“Curatorial Things” and
Timing: On the Temporal Dimension of Exhibiting / Cultures of the Curatorial Vol. 2

“Curatorial Things” and
Timing: On the Temporal Dimension of Exhibiting / Cultures of the Curatorial Vol. 2

Academy of Fine Arts Leipzig

Markus Weisbeck, Gravitationsmaschine, 2012.
Courtesy of Krome Gallery, Berlin; Kai
Middendorff Galerie, Frankfurt am Main.
Photography: Das Schmott.

September 30, 2014
“Curatorial Things” andTiming: On the Temporal Dimension of Exhibiting / Cultures of the Curatorial Vol. 2

kdk-leipzig.de

Conference: “Curatorial Things”
October 30–November 1, 2014

Haus der Kulturen der Welt 
John-Foster-Dulles-Allee 10
10557 Berlin
Germany

Meaning and status of things have changed significantly since the beginning of the 21st century. This becomes particularly evident with regards to the handling of things in the context of presentation. In the practice of today’s globalized exhibition system they are of high mobility just like people, discourses and spaces, and are involved in changing signifying contexts. As a result traditional concepts of how things obtain meaning as exhibits begin to dissolve and get re-formulated, which in turn entails far-reaching consequences for the ways of dealing with them as well as for the conditions of these practices. The current trans-disciplinary interrelation of discourses and praxis-theory approaches provide a situation which allows for an analysis of the status of things which is specifically related to the curatorial.

“Curatorial Things” will investigate the implications, consequences, and potentials which arise from the changing meaning and status of things. It is based on the understanding of curatorial practice as constructing constellations.
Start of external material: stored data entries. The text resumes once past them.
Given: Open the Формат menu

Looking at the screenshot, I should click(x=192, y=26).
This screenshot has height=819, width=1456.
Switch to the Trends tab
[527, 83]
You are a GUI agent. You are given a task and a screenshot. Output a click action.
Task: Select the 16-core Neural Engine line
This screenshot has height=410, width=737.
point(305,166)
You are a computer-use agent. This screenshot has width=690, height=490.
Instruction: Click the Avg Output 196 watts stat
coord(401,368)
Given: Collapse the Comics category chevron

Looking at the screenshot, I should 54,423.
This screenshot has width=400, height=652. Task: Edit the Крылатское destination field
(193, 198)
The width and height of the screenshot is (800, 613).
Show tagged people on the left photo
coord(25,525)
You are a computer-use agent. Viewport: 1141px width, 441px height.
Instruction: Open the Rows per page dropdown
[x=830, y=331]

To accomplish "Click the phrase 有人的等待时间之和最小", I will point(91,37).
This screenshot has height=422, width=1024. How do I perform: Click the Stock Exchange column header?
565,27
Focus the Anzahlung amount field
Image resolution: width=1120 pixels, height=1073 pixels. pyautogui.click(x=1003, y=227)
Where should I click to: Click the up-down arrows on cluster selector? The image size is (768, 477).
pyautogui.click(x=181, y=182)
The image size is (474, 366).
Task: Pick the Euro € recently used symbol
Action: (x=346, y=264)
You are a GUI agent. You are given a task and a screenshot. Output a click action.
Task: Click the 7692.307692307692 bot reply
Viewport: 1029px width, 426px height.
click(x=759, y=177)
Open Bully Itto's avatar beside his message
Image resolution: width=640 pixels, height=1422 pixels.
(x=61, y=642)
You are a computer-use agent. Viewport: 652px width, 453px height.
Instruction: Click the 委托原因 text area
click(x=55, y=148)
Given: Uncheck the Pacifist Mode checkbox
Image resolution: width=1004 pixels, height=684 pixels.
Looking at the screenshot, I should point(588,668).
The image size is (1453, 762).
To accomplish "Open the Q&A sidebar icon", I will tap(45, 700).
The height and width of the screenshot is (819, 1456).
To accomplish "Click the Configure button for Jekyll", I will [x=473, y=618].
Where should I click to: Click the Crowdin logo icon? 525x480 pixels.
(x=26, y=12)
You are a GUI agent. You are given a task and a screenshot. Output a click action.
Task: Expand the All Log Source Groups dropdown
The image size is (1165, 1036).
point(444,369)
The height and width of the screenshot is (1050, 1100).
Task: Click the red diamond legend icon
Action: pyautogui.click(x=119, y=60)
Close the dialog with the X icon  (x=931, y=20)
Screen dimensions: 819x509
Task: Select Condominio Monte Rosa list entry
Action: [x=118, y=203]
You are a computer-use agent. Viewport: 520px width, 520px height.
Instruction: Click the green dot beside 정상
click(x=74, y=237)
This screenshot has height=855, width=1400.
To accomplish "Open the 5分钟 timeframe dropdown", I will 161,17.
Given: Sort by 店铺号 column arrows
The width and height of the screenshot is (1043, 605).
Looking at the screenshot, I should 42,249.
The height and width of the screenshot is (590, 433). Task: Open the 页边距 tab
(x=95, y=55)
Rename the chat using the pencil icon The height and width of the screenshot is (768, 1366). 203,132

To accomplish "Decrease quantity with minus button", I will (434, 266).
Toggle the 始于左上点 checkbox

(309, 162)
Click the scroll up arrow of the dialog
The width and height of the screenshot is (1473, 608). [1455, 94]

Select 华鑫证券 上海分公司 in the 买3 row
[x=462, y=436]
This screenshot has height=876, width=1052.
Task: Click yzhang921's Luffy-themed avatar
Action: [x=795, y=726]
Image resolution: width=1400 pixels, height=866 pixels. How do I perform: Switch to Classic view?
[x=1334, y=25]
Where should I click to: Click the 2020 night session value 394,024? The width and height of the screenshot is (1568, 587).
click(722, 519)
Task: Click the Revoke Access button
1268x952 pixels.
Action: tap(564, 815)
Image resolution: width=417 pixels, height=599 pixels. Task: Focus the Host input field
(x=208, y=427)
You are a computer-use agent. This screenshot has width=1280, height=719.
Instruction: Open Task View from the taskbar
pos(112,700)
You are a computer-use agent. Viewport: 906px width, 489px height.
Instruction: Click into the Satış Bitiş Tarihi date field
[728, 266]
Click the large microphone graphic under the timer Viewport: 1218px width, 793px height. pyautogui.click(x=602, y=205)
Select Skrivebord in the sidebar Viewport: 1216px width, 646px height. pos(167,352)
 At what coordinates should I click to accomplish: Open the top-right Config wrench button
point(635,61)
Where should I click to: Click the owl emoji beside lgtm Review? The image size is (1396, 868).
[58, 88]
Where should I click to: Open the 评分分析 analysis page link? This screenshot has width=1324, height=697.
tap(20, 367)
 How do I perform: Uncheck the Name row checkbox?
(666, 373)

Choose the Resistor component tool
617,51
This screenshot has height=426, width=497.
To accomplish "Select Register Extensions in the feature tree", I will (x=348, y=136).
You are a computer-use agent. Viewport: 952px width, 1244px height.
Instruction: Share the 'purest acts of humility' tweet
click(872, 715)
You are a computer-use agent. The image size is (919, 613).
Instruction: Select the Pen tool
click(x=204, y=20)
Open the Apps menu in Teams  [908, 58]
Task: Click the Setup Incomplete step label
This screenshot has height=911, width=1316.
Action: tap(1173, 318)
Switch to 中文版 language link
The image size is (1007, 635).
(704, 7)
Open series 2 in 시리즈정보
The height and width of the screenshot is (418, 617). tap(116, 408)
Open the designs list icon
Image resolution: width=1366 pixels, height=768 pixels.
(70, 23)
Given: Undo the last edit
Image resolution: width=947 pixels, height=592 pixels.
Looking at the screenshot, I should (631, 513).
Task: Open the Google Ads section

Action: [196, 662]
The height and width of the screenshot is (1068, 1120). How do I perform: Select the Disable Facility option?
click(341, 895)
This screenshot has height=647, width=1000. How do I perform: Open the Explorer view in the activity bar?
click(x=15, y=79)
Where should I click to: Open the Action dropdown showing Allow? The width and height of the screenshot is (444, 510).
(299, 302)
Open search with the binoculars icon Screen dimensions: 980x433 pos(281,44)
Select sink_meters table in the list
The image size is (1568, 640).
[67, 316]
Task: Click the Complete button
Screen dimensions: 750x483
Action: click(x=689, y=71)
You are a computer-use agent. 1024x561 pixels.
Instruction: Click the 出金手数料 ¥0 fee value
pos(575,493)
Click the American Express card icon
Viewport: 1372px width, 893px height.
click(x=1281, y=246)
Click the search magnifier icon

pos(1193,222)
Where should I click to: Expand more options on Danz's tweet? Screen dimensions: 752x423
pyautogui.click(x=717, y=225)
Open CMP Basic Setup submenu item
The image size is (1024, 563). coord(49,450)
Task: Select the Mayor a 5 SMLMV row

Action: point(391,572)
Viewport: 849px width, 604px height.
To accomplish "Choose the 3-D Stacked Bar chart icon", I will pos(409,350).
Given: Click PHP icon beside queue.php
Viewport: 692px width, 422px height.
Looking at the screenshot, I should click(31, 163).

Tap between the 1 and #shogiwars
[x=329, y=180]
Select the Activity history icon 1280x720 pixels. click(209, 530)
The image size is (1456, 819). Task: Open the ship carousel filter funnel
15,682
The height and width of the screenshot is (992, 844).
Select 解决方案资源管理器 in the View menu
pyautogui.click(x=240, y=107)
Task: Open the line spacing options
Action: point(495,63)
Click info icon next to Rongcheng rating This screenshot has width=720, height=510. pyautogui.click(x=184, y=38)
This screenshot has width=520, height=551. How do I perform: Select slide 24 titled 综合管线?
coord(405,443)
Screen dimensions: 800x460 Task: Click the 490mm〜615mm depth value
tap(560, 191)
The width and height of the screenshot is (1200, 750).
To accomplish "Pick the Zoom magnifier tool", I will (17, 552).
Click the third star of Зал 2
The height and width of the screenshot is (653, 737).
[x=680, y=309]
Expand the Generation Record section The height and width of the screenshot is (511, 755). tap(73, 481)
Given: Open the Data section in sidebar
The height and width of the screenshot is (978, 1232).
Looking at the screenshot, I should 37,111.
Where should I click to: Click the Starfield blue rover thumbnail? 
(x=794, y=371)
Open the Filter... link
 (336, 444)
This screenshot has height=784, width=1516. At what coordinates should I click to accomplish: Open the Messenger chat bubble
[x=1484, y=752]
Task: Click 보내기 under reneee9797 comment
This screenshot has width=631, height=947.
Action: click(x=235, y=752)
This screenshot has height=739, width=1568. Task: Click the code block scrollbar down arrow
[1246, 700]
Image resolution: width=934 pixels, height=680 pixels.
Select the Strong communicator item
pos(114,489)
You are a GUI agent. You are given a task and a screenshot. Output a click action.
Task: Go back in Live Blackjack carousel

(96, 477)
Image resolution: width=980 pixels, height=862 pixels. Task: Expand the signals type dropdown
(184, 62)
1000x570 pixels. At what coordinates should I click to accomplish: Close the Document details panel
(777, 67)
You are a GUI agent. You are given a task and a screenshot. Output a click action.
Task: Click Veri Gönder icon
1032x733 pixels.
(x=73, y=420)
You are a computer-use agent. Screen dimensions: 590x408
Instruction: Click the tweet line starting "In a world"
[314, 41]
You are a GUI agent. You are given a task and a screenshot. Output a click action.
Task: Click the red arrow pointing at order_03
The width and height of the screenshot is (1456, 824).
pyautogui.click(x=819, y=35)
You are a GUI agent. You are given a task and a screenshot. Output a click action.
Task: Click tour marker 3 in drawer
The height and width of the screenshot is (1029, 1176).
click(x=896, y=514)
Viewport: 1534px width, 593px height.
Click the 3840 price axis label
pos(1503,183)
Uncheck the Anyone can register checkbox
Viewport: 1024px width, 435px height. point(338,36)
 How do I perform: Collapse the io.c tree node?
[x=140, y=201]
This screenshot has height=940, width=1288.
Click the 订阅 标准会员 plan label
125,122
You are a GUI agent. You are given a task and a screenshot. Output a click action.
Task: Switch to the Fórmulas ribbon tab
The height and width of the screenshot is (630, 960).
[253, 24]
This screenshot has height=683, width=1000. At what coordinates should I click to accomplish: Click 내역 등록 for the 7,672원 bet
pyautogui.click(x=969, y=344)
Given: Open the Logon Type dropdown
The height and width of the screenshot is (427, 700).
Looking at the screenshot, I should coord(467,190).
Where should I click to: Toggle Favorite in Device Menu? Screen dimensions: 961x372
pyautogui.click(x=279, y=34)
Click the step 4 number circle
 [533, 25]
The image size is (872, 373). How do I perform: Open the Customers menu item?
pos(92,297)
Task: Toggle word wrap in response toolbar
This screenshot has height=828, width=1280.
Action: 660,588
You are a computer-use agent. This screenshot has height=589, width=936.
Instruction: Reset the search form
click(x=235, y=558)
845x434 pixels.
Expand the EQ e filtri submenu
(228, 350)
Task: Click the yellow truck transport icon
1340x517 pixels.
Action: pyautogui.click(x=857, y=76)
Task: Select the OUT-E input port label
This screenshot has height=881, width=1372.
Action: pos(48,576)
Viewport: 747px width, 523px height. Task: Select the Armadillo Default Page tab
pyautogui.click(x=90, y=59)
Bringing together theoreticians, academic researchers, curators and artists from a variety of professional and disciplinary backgrounds the conference aims at exploring from different cultural and institutional perspectives the changes, effects, and power attributed to things as participants in such curatorial constellations.

Conference program

Contributors: Sabeth Buchmann (Wien), Clémentine Deliss (Frankfurt a.M.), Anselm Franke (Berlin), André Lepecki (New York/Sao Paulo), Maria Lind (Stockholm), Florian Malzacher (Berlin), Susanne Neubauer (Berlin/Braunschweig), Kerstin Schankweiler (Berlin), Peter Schneemann (Bern), Jana Scholze (London), Mario Schulze (Zürich), Leire Vergara (Bilbao), Victoria Walsh (London), Katharina Weinstock (Konstanz)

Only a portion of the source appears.